Stored data START

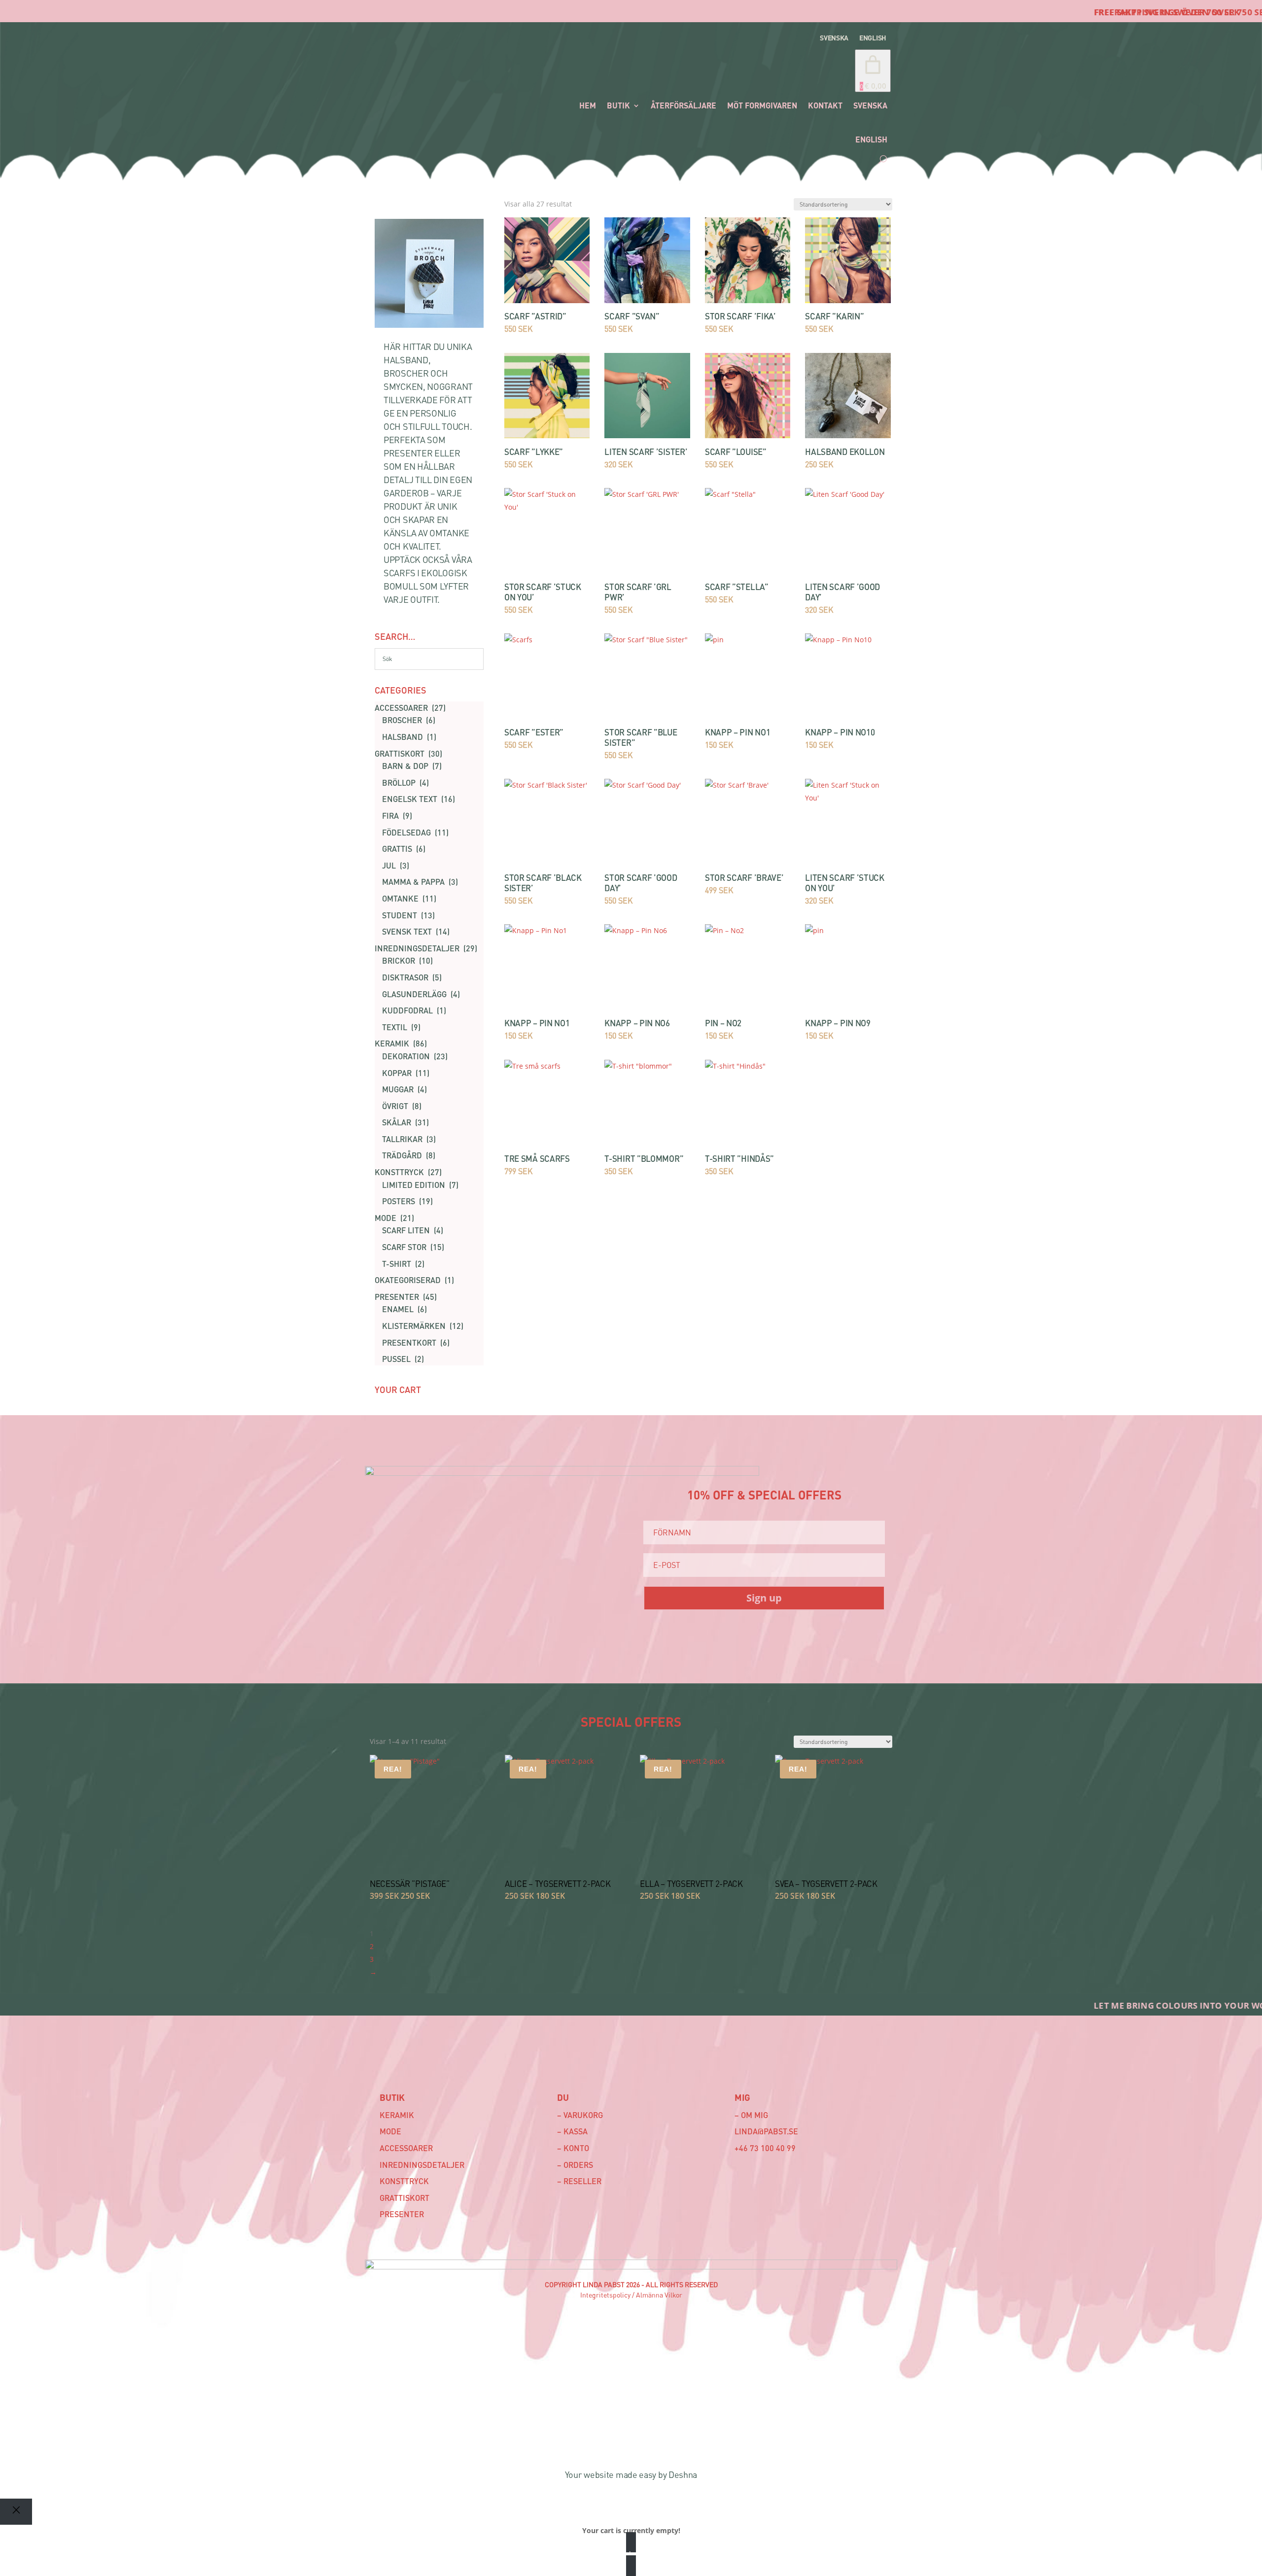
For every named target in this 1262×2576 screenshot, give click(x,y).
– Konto (573, 2148)
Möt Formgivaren (762, 105)
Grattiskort (404, 2197)
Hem (587, 105)
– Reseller (579, 2181)
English (872, 38)
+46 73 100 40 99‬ (765, 2148)
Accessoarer (406, 2148)
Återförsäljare (683, 105)
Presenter (402, 2214)
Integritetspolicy (605, 2295)
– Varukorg (580, 2115)
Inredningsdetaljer (422, 2164)
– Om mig (751, 2115)
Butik (618, 105)
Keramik (397, 2115)
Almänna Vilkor (659, 2295)
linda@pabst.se (766, 2131)
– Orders (575, 2164)
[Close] (16, 2512)
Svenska (834, 38)
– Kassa (572, 2131)
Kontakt (825, 105)
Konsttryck (404, 2181)
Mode (390, 2131)
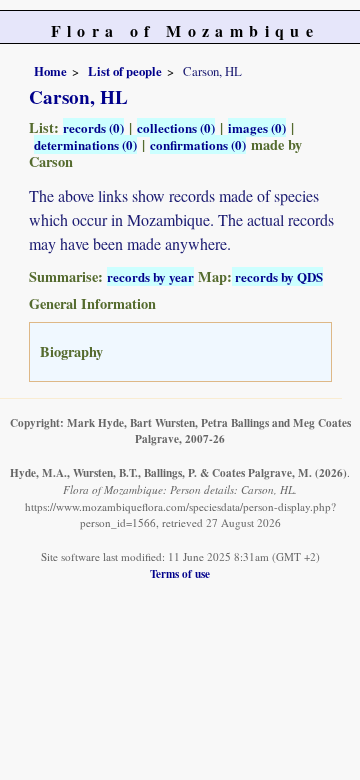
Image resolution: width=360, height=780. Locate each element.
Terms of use (180, 573)
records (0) (93, 127)
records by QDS (277, 276)
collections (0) (176, 127)
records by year (150, 276)
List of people (125, 71)
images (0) (257, 127)
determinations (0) (85, 144)
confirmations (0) (198, 144)
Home (50, 71)
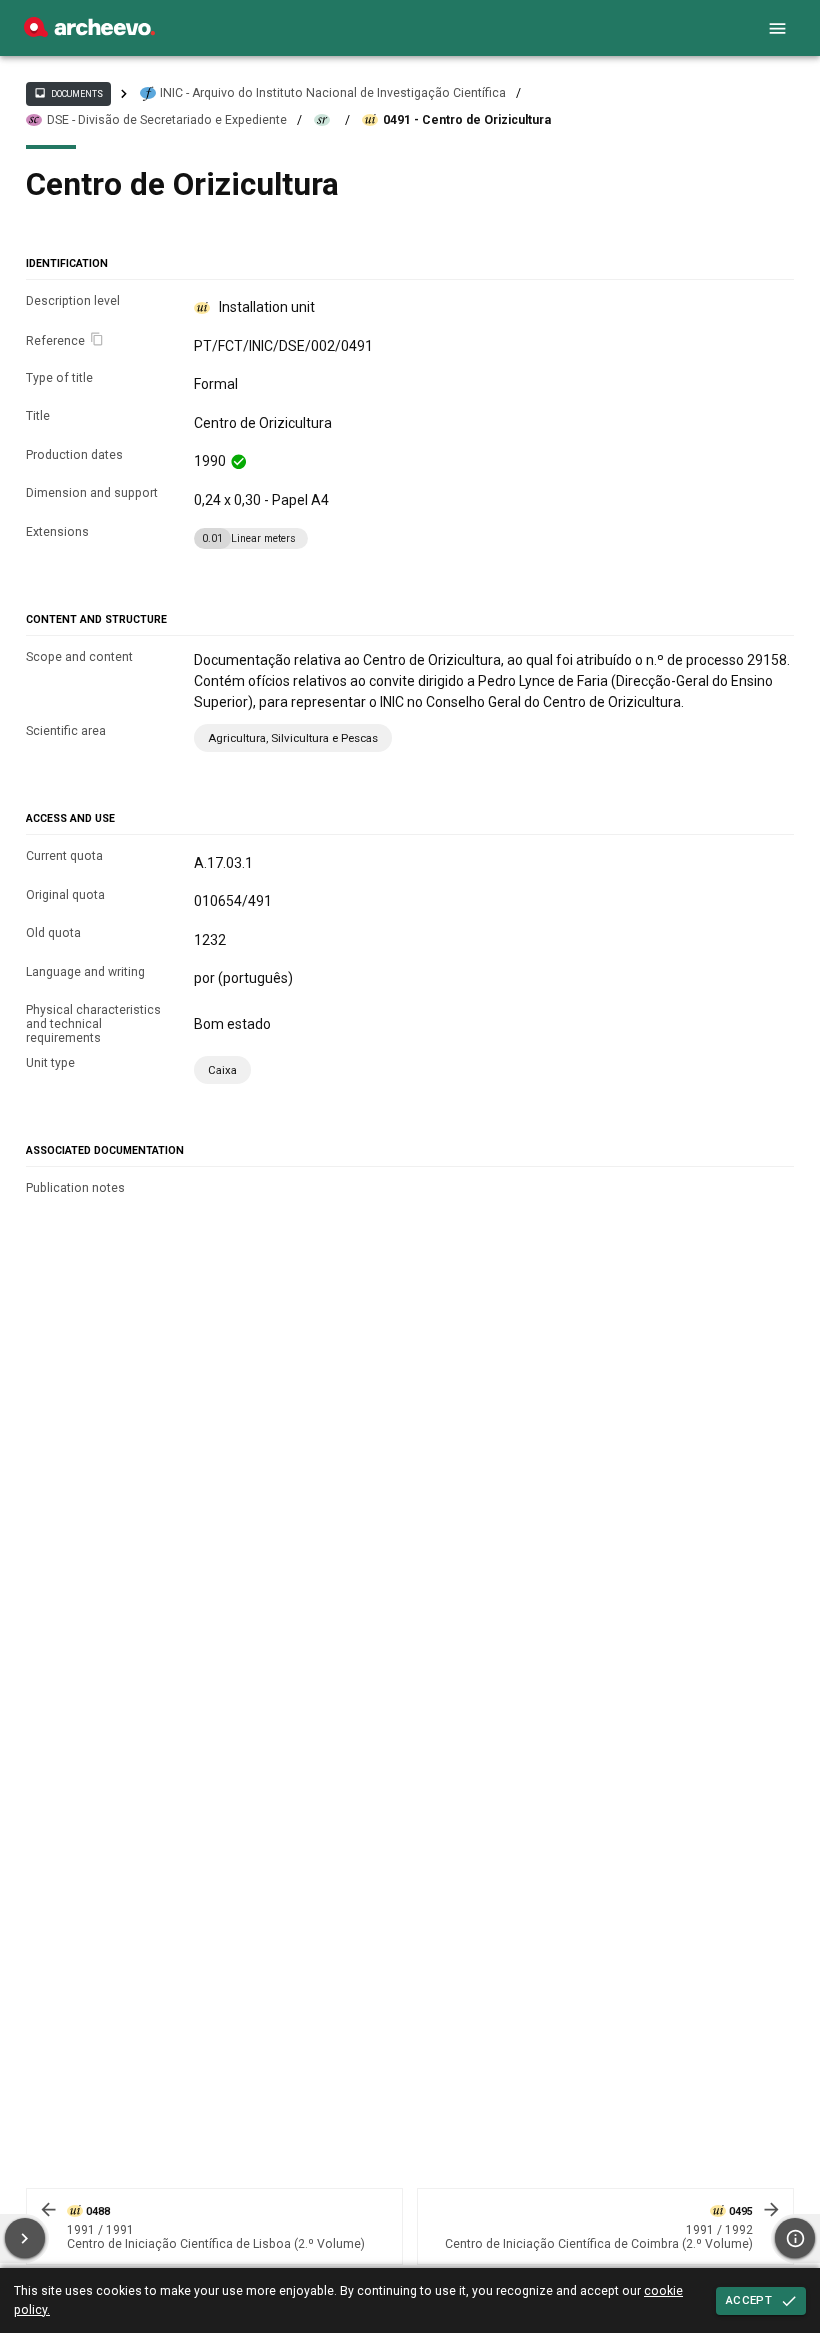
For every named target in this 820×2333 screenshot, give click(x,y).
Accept (749, 2300)
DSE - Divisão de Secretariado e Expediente (167, 120)
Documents (68, 93)
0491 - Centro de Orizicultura (467, 120)
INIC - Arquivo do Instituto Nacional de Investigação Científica (333, 93)
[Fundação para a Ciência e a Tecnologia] (89, 32)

Stored data END

> About this exercise
Write out the records shown above exactly, but do not include any images.

> Response box
For every named target in this 1262×2576 screenshot, give click(x,y).
– Konto (573, 2148)
Möt Formgivaren (762, 105)
Grattiskort (404, 2197)
Hem (587, 105)
– Reseller (579, 2181)
English (872, 38)
+46 73 100 40 99‬ (765, 2148)
Accessoarer (406, 2148)
Återförsäljare (683, 105)
Presenter (402, 2214)
Integritetspolicy (605, 2295)
– Varukorg (580, 2115)
Inredningsdetaljer (422, 2164)
– Om mig (751, 2115)
Butik (618, 105)
Keramik (397, 2115)
Almänna Vilkor (659, 2295)
linda@pabst.se (766, 2131)
– Orders (575, 2164)
[Close] (16, 2512)
Svenska (834, 38)
– Kassa (572, 2131)
Kontakt (825, 105)
Konsttryck (404, 2181)
Mode (390, 2131)
Image resolution: width=360, height=780. Locate each element.
Terms of use (180, 573)
records (0) (93, 127)
records by QDS (277, 276)
collections (0) (176, 127)
records by year (150, 276)
List of people (125, 71)
images (0) (257, 127)
determinations (0) (85, 144)
confirmations (0) (198, 144)
Home (50, 71)
For every named target in this 820×2333 screenshot, give click(x,y).
Accept (749, 2300)
DSE - Divisão de Secretariado e Expediente (167, 120)
Documents (68, 93)
0491 - Centro de Orizicultura (467, 120)
INIC - Arquivo do Instituto Nacional de Investigação Científica (333, 93)
[Fundação para a Ciência e a Tecnologia] (89, 32)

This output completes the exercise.